For years now, I get a bitter-sweet feeling in the fall that I haven’t been able to place. I see clear blue skies and breathe in the clean fragrance of crunchy leaves. I delight in squatty pumpkins, scarecrows (that scare no one), and trick-or-treaters lost in make-believe. But there’s always that feeling – somewhere on the tip of my subconscious, sometimes fleeting, but always there. It’s funny how certain things remind us of something else, but we may not know exactly what.
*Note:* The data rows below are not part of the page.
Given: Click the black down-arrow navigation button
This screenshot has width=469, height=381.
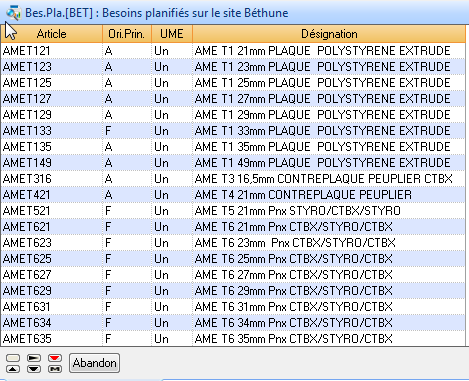Looking at the screenshot, I should click(34, 369).

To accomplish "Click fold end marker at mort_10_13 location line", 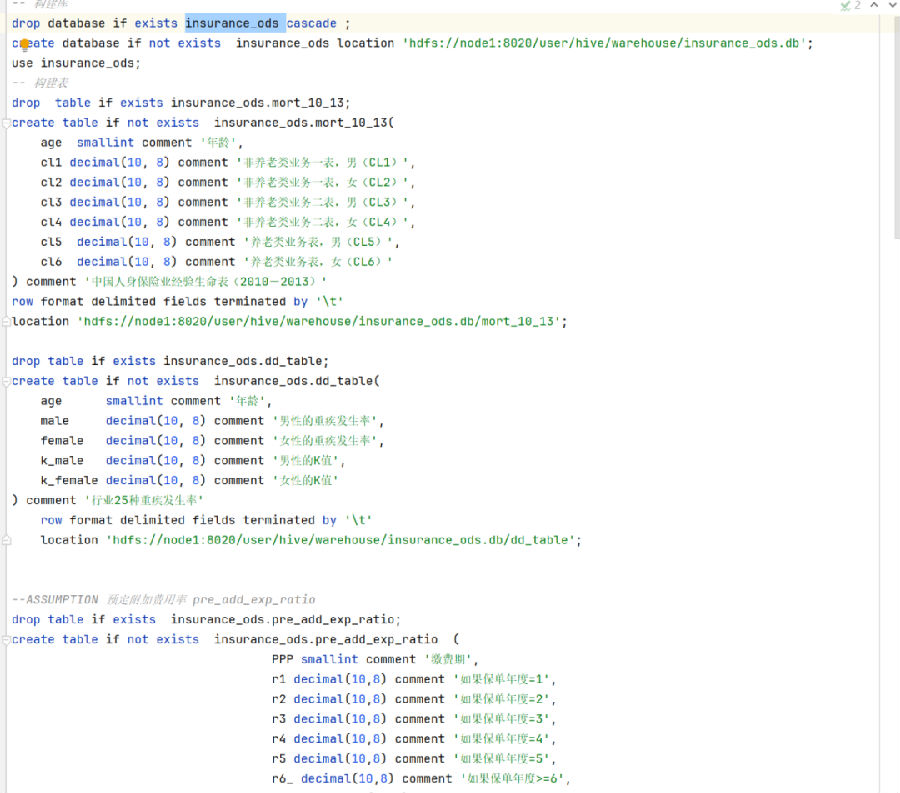I will (6, 322).
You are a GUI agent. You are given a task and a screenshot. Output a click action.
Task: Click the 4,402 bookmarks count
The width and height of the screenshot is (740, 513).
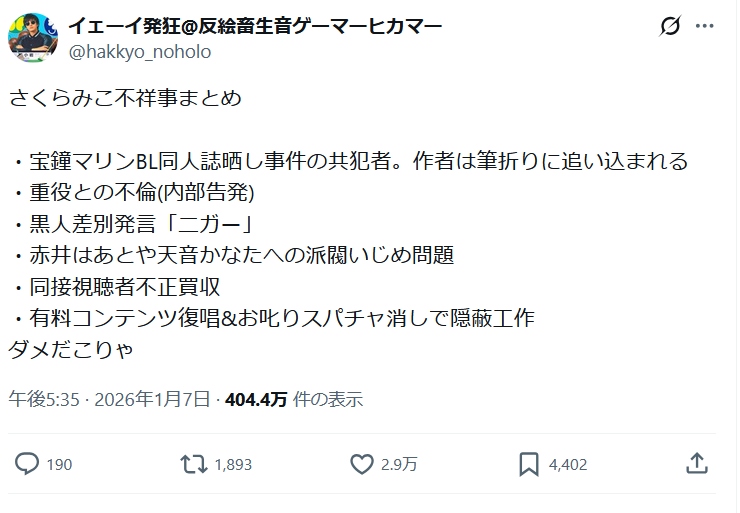point(567,464)
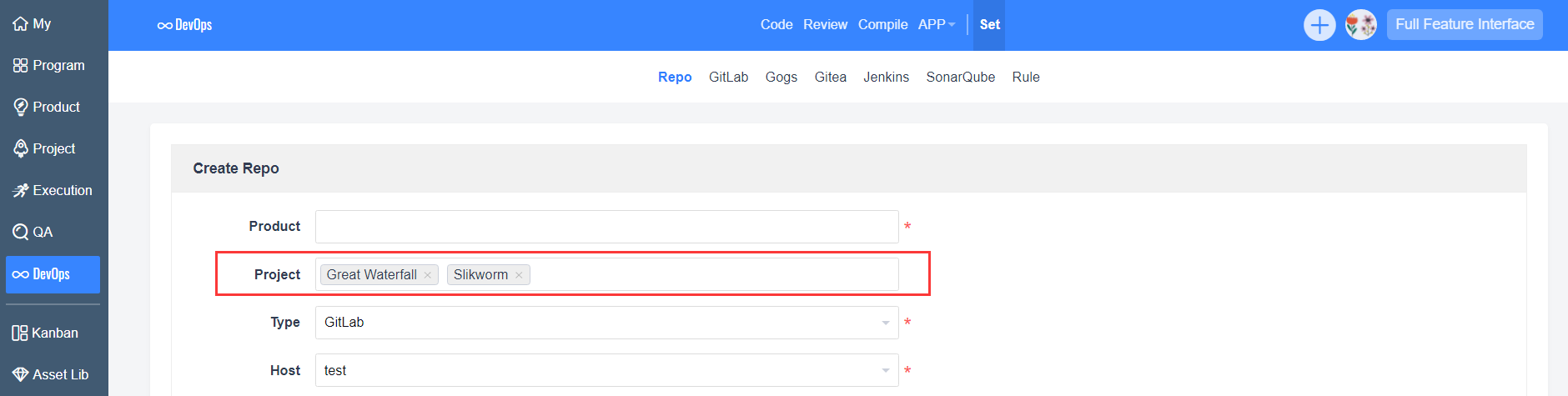Switch to the SonarQube tab
Screen dimensions: 1568x396
click(x=960, y=78)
This year, I figured it out.
As a teenager, I wrestled with typical teen issues. I asked, “Who I am I?” “What am I good at?” “What will I do with my life?” I explored interests and hobbies. Like many teens, I felt inferior to my peers. I wanted male attention, but feared it. I longed to be myself, even though I didn’t know who that was! I had many thoughts and feelings to sort out. In the processing, I developed rebellious behaviors and attitudes. I was careful to be a subtle rebel though. I didn’t draw too much attention, but instead ran a quiet, mostly internal, rebellion.
I brought my confusion and bad attitudes with me when I attended a youth retreat at Fort Bluff Camp in the fall of 1983. There we wrapped ourselves in sleeping bags for breakfast and shed layers in the afternoons. We played “Capture the Flag” and other games, but always had time to sit by a fireplace and laugh with friends. Unencumbered with adult responsibilities, I felt happy and free.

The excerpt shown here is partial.